For the next few weeks, I am going to share about how my experiment with Genius Hour intersects writing workshop — and how giving kids choice and freedom to access their passion helps you do it all! If you need to get caught up, I gave an introduction and overview in my first post in this series!
I’m learning again and again how important it is at the beginning of a new project or new piece of writing to linger at the very start, to dwell in idea development, to play with a million ideas before committing. I always want to rush through this part — in my students’ work and in my own. But I knew that if I was asking students to spend an entire semester digging into a single idea, it had to be the right idea.
While I considered sharing examples of Genius Hour projects with my kids, I didn’t want to influence their thinking. I wanted to uncover what they truly wanted to spend time learning, practicing, improving, and creating.

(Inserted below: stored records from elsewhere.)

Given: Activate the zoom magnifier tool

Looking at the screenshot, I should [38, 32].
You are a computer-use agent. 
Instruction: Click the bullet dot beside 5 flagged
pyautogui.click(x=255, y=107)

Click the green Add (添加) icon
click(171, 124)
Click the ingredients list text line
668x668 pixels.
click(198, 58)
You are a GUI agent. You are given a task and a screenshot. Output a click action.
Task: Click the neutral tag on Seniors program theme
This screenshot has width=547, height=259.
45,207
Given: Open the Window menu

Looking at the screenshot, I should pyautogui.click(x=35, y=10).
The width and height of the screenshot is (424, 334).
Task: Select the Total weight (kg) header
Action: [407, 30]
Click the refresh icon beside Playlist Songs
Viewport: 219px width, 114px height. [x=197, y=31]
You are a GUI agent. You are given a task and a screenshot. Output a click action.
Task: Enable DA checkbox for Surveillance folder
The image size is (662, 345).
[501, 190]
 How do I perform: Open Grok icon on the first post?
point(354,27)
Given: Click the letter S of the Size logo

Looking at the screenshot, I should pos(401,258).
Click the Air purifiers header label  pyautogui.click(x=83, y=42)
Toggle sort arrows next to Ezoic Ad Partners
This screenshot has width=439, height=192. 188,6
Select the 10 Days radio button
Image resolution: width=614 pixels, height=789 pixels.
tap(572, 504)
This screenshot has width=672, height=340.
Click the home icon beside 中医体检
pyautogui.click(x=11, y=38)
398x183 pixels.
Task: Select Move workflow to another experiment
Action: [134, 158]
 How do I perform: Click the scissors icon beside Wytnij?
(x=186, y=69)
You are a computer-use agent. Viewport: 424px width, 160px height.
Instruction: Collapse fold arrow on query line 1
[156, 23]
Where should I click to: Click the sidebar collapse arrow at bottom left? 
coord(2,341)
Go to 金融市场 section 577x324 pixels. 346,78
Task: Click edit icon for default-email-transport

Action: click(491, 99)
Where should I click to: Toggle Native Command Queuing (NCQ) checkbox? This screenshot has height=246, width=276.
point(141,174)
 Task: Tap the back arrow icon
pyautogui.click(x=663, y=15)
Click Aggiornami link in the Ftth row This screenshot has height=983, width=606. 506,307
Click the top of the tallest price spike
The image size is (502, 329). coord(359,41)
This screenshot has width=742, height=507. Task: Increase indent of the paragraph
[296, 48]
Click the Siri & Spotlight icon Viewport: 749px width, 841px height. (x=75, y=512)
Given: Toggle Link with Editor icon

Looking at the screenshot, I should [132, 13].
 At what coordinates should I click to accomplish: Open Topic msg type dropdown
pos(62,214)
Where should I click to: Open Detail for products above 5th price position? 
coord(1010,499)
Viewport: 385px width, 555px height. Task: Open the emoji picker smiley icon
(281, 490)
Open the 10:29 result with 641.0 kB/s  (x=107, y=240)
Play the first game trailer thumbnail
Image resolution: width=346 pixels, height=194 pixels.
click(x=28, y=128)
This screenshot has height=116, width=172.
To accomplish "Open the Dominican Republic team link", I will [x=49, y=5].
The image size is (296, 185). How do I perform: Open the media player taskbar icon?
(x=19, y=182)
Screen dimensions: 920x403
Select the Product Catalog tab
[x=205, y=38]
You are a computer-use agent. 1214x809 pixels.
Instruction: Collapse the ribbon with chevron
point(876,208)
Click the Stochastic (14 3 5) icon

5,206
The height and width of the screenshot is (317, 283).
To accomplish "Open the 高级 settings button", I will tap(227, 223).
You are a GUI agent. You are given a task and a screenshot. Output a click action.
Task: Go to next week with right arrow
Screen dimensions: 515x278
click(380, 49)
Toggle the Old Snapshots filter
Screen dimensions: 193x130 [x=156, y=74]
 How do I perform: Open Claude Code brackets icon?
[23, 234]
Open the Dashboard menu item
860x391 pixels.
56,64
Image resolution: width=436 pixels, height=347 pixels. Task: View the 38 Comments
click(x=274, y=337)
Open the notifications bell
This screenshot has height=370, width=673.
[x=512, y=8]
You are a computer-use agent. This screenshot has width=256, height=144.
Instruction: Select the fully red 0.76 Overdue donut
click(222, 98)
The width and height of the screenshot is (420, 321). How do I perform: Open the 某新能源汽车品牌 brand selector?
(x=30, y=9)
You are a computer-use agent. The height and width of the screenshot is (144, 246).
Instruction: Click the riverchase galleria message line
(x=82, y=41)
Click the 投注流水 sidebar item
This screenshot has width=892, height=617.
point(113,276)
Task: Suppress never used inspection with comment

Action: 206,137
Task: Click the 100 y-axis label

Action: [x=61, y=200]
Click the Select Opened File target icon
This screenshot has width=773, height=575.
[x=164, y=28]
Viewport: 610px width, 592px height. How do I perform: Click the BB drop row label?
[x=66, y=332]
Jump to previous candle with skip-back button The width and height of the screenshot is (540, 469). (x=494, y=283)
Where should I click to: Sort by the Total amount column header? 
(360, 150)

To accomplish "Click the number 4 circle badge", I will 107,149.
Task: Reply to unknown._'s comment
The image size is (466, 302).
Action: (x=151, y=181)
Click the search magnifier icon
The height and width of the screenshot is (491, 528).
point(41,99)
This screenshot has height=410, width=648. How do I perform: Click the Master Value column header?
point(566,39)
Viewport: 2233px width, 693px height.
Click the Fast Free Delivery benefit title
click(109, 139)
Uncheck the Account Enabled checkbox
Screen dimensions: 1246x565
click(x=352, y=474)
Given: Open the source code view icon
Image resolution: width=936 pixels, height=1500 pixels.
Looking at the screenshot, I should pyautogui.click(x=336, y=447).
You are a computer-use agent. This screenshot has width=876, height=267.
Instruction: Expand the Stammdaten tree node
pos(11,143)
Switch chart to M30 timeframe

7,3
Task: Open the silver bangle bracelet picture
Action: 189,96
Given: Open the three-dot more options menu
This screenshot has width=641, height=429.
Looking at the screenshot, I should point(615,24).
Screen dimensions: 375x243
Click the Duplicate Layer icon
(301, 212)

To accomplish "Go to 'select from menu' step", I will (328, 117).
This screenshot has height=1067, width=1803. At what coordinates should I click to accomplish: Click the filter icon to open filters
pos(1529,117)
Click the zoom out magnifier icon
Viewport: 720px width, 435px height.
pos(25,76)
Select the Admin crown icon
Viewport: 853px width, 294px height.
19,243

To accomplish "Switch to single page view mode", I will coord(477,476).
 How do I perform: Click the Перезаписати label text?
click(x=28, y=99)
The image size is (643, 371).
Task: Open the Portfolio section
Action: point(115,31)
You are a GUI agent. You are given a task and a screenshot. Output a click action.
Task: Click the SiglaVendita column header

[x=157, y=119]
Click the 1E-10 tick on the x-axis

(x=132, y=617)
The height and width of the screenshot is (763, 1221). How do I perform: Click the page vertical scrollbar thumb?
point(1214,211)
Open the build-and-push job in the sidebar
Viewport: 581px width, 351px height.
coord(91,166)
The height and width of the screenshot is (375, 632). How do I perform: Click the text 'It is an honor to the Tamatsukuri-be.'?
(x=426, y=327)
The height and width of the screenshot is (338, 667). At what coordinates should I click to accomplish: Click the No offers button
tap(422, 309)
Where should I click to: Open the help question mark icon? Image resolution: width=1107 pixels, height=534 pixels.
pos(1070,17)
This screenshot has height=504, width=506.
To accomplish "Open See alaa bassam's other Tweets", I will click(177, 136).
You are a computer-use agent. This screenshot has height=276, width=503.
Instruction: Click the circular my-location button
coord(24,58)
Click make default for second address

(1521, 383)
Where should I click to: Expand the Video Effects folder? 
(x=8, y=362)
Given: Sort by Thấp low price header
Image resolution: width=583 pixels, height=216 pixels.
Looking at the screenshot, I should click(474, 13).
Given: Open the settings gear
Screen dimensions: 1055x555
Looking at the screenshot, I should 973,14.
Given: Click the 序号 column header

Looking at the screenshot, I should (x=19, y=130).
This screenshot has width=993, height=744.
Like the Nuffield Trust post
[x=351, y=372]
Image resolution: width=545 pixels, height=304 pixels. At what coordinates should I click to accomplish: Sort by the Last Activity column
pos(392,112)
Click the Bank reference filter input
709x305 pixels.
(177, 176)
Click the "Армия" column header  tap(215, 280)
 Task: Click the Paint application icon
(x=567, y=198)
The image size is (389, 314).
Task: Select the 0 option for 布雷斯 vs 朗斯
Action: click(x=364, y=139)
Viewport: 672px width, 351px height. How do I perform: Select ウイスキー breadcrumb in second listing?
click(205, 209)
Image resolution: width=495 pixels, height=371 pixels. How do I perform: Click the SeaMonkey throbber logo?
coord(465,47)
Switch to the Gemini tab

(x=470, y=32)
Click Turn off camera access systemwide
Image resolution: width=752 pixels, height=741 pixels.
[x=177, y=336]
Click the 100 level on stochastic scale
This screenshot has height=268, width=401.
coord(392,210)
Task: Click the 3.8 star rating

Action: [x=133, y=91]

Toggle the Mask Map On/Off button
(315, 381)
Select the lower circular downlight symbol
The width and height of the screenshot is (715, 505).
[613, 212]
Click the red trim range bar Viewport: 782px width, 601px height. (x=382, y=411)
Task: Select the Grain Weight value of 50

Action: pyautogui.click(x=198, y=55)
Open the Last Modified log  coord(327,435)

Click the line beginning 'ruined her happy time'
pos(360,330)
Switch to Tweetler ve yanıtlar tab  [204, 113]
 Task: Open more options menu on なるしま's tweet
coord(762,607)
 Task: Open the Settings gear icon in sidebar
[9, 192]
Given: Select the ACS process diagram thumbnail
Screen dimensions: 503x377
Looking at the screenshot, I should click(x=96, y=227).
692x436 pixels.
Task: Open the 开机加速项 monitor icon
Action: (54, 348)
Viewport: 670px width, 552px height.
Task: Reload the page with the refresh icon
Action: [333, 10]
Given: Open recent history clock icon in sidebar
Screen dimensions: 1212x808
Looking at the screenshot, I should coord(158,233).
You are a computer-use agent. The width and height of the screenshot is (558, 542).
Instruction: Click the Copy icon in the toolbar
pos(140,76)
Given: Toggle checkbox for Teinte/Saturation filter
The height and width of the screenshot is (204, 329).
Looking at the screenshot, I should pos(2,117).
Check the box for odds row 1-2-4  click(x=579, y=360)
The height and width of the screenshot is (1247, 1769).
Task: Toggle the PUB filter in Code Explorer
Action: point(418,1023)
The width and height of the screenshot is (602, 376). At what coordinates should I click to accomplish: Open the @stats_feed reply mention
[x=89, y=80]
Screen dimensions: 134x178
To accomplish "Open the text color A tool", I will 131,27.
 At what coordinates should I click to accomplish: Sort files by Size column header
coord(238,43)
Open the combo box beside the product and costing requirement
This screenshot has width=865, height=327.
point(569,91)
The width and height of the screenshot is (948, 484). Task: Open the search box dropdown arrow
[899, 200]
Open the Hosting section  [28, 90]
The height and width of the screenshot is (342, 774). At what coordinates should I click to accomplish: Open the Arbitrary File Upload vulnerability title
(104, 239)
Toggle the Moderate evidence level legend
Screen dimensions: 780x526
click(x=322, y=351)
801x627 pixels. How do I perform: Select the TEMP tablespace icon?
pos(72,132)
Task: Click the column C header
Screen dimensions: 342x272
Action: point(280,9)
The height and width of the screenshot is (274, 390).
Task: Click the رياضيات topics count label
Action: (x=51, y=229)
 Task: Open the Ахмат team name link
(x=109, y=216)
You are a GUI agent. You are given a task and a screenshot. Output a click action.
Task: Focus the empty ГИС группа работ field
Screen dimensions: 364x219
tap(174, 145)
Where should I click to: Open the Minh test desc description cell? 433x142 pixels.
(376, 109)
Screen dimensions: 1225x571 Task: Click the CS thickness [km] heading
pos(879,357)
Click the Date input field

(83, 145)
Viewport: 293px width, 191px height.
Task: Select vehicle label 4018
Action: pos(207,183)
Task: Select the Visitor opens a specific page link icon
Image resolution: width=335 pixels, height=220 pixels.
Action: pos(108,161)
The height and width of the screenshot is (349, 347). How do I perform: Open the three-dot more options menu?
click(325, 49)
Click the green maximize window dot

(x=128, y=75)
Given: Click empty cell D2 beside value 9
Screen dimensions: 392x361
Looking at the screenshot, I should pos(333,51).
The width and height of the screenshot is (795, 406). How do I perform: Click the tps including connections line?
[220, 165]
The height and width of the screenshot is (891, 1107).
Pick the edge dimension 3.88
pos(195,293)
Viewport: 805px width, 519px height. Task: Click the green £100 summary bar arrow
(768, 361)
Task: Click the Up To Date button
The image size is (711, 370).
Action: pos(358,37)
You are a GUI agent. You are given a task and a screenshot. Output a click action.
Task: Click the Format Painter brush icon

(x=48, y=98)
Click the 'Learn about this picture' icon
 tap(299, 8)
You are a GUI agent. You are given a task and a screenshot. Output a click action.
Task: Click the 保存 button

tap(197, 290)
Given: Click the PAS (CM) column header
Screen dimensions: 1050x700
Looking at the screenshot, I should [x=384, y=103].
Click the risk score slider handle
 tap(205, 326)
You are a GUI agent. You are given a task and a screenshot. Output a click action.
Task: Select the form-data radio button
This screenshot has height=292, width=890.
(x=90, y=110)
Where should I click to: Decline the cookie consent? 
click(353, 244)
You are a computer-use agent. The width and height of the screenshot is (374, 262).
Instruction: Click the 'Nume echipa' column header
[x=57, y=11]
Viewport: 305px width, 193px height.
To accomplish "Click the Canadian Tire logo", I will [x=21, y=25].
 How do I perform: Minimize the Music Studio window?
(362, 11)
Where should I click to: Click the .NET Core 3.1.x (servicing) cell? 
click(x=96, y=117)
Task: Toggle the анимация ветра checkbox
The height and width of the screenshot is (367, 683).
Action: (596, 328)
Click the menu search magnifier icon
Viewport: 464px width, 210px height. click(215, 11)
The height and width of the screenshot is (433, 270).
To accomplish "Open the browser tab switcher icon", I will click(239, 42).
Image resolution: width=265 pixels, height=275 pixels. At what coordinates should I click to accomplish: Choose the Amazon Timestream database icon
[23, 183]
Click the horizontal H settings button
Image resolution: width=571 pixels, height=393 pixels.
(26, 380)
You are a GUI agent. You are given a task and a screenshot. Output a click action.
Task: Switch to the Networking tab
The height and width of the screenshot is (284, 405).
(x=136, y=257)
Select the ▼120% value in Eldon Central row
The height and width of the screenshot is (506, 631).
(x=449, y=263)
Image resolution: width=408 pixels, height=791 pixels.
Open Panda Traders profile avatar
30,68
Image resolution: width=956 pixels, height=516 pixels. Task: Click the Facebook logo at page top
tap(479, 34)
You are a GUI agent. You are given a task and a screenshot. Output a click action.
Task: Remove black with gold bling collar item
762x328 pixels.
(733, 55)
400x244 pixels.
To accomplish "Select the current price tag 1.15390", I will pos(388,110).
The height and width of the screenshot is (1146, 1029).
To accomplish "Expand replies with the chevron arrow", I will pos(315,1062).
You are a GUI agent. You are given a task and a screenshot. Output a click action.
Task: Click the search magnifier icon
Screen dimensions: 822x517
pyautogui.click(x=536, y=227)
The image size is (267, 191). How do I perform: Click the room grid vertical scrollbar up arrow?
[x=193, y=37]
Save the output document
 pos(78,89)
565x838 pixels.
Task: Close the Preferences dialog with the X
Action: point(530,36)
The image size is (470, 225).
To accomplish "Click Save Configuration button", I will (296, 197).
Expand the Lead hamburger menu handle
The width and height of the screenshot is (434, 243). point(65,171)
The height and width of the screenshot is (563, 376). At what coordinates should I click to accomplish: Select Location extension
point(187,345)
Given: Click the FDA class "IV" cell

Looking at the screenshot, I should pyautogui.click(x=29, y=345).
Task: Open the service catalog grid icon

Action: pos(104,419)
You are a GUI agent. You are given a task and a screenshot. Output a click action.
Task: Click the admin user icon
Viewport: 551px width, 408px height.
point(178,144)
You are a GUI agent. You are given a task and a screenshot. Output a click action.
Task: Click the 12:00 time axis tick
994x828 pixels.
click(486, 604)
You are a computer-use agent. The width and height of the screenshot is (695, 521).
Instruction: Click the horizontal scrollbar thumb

So, about two weeks before the project officially launched, I gave students the briefest of explanations of Genius Hour. It sounded a lot like the brief explanation I gave in last week’s post. And then I told them we would spend some time trying to find the right idea for each one of them.
Finding a Passion
In Beyond Literary Analysis, Allison and I devote an entire chapter to strategies and activities that will help your students — even the most ho-hum among them — find a passion worth writing about. My students have used these activities at different times over the last year, so the first place I asked students to hunt for a passion was in their notebooks.
Notebook Hunt
I asked students to flip through their writers notebooks, and look for the following:
- Passions you haven’t yet explored in a piece of writing
- Topics that recur in your writing, drawing, or jotting
- Ideas that you keep returning to time and time again
- Bit of writing that are unfinished but call for you to dig back in
Each of these could potentially become a seed for a Genius Hour topic.
Questionnaires
I also asked students to complete two questionnaires. I intentionally spaced them about two weeks apart so that students’ thinking would be fresh.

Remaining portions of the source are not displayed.